Direction A:
Can you reproduce the records word for word, from the line with "Task: Click the globe" up to and including the line with "The width and height of the screenshot is (780, 560).", leaving the pictures out?

Supplied passage:
CBRN / HazMat Training Blog

Assessing the scope of radiological training for emergency response

Written by Steven Pike on 21 January 2020

radiological-training-emergency-responseFor those who work in, or in the vicinity of, environments where known quantities of ionizing radiation are in regular use, radiological surveying is a routine task.

As a result they are likely to have a heightened familiarity both with the functionality of the equipment they use, and with the relevance of the dosimetric data that they obtain.

For those working within an emergency management or first response role, however, the possibility of encountering an ionising radiation hazard in the course of their daily duties is far less common.

When the presence of a radiological hazard is suspected, the confidence with which those first on the scene are able to handle their detection equipment, make sense of their readings and safely act on that information will be critical.

Training for radiological events

Radiological emergency training exercises can provide a valuable opportunity to test both individual and organisational preparedness, identify strengths and highlight areas for improvement.

Training for radiological events however is inherently complex, with the use of even the smallest quantities of live sources creating a potential minefield of administrative, regulatory and safety considerations.

The operational training objectives of each organisation can also vary widely, and there may be a varying focus on the need to provide practical, hands-on learning experiences.

A discussion-based tabletop exercise, for example, offers a completely hands-off training solution where participants can talk through the features of a hypothetical emergency, familiarise with roles and procedures and pinpoint any potential problems in an emergency plan.

Data listing:

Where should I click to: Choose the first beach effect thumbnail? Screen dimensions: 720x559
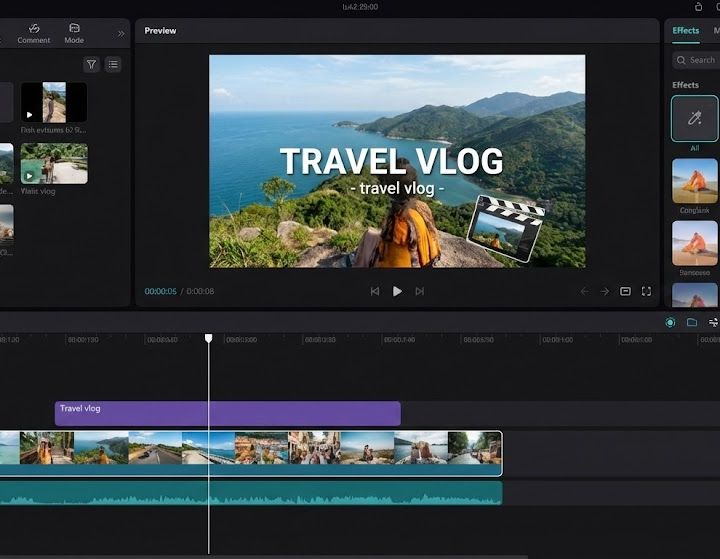coord(694,181)
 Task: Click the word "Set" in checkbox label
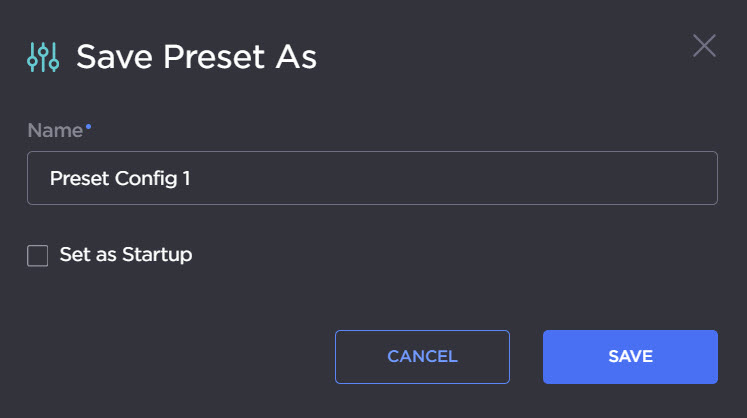coord(73,255)
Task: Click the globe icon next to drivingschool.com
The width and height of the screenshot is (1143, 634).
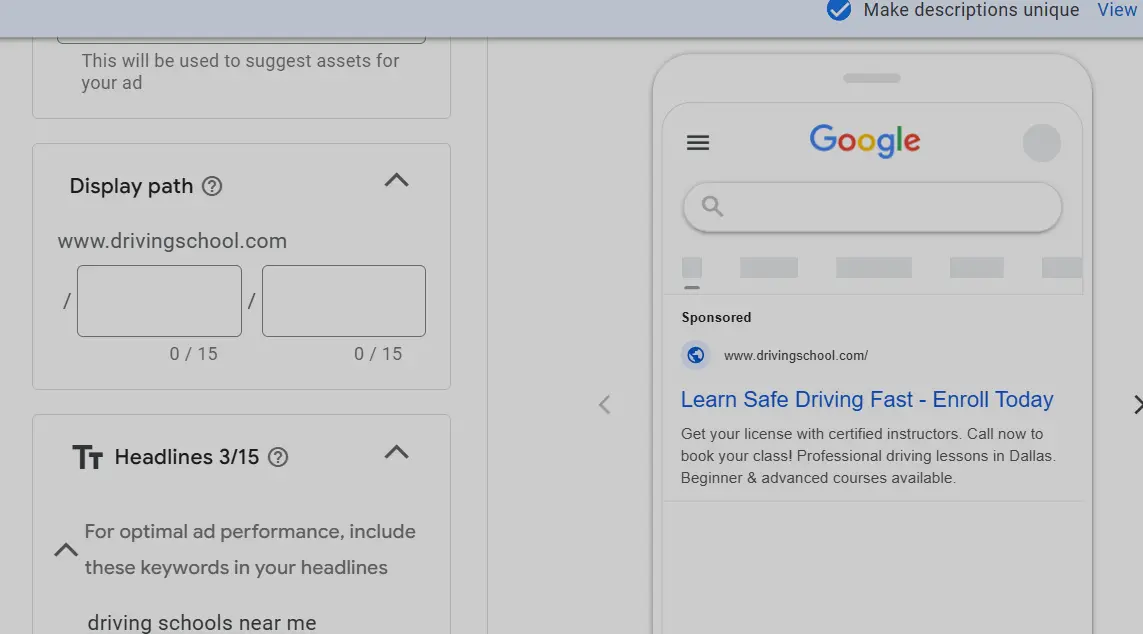Action: pos(695,354)
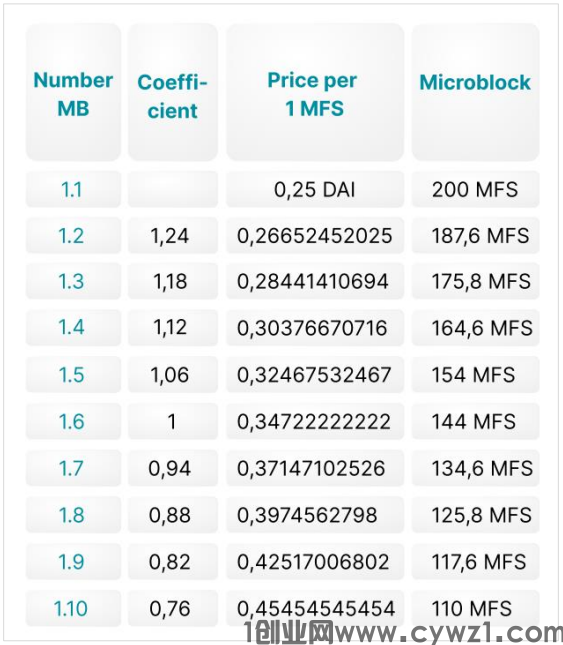Click the 110 MFS cell
The height and width of the screenshot is (645, 563).
pos(475,608)
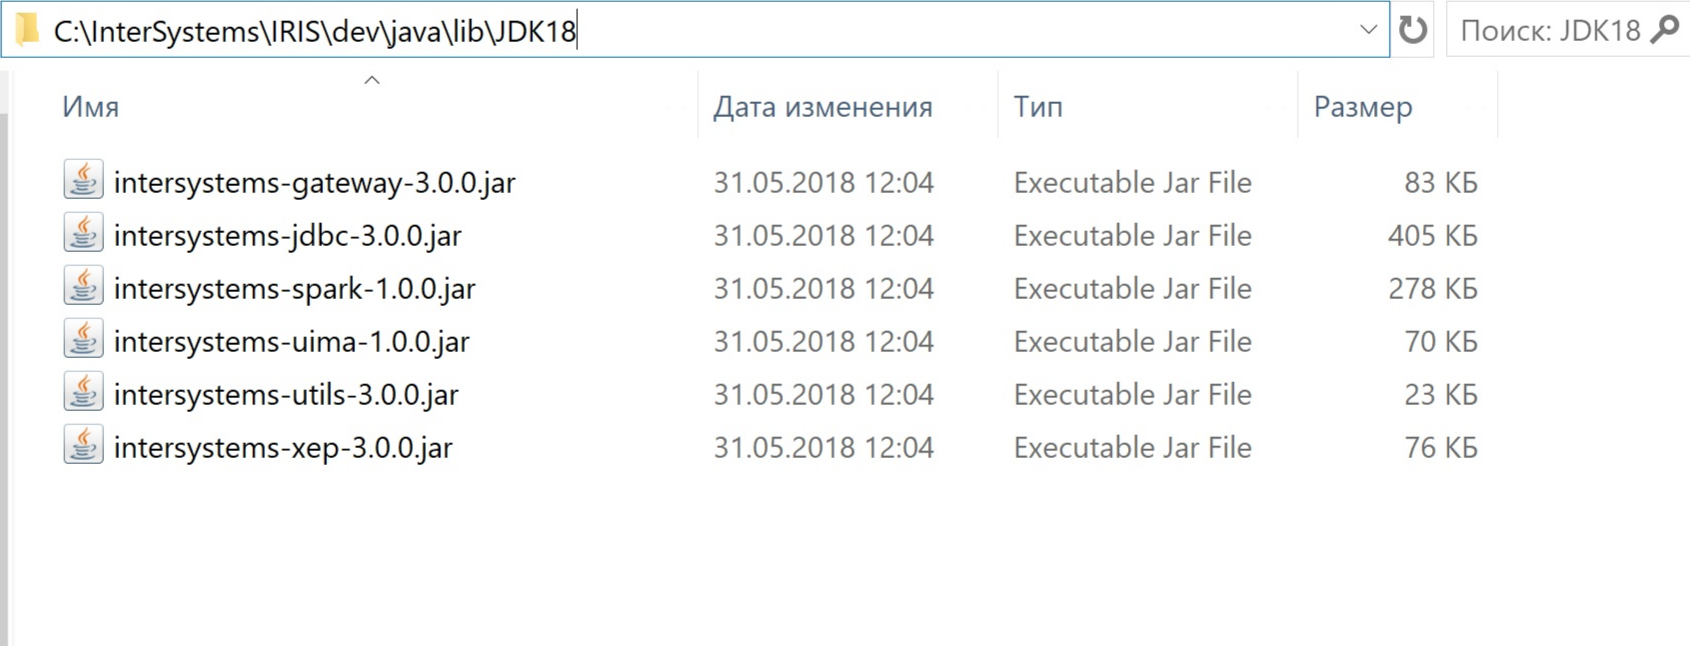This screenshot has height=646, width=1690.
Task: Open the address bar history dropdown
Action: pos(1368,30)
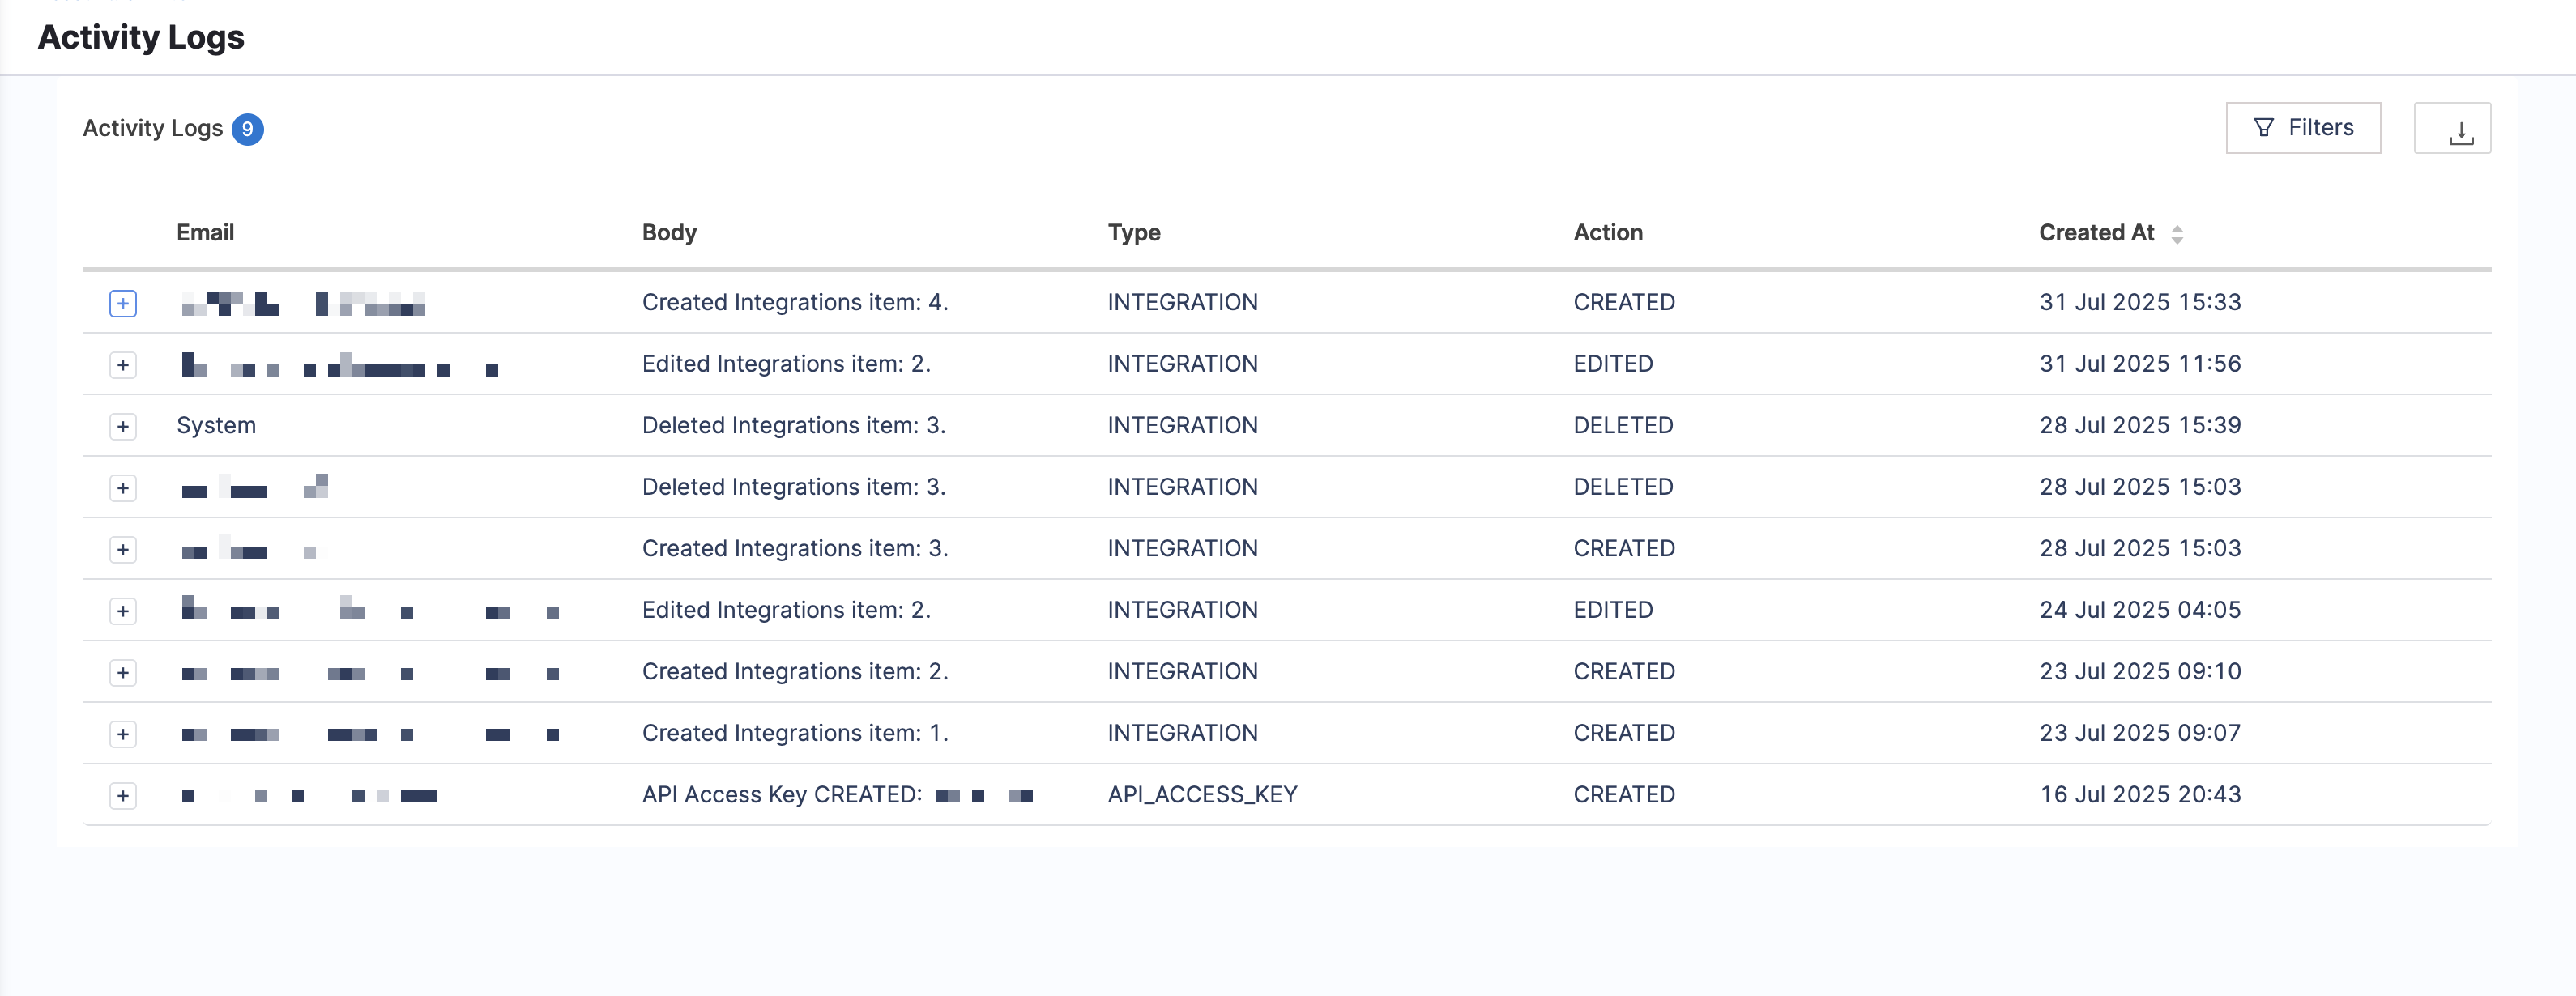Click the Type column header
The image size is (2576, 996).
1133,233
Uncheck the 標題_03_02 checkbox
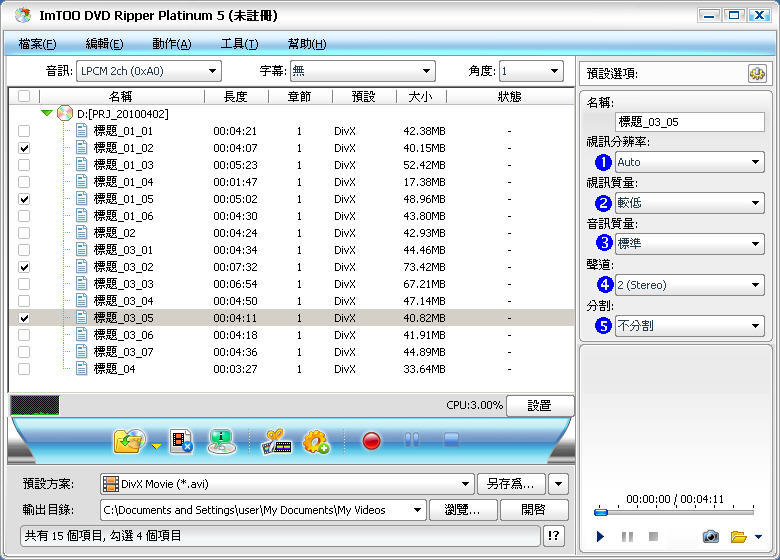The width and height of the screenshot is (780, 560). point(24,267)
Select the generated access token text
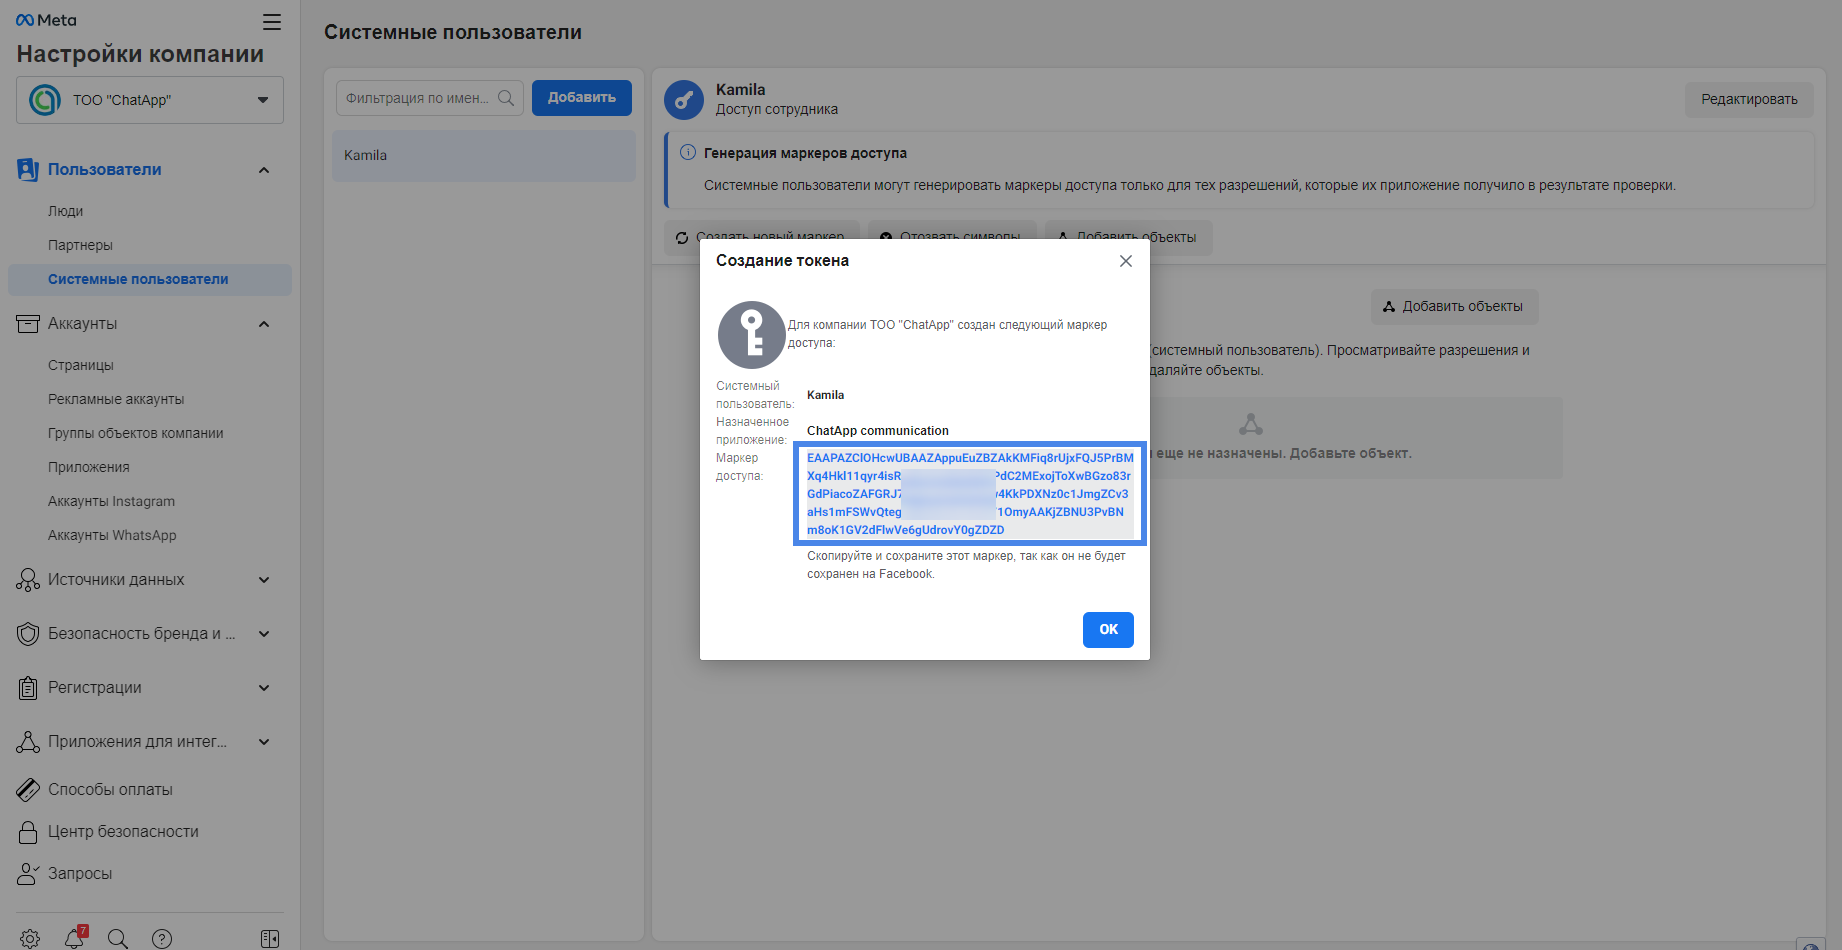 click(968, 494)
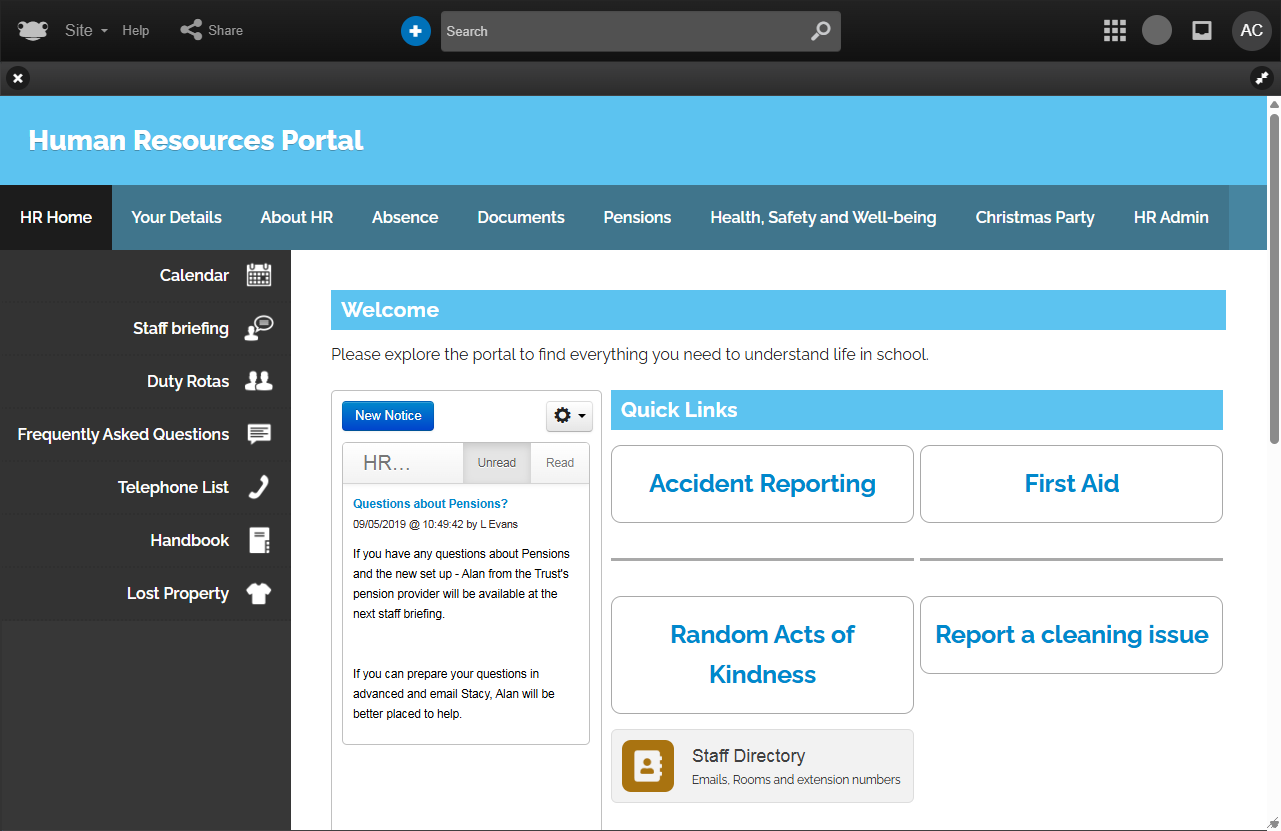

Direction B:
According to the post on radiological training for emergency response, what does a discussion-based tabletop exercise let participants do?

Written answer A:
Task: Click the globe icon next to drivingschool.com
The width and height of the screenshot is (1143, 634).
Action: pos(695,354)
Click the 110 MFS cell
The height and width of the screenshot is (645, 563).
pos(475,608)
This screenshot has height=646, width=1690.
Task: Open the address bar history dropdown
Action: pos(1368,30)
Click the Type column header
The image size is (2576, 996).
1133,233
Uncheck the 標題_03_02 checkbox
The width and height of the screenshot is (780, 560). point(24,267)

Written answer B:
It lets them talk through the features of a hypothetical emergency, become familiar with roles and procedures, and pinpoint any potential problems in an emergency plan.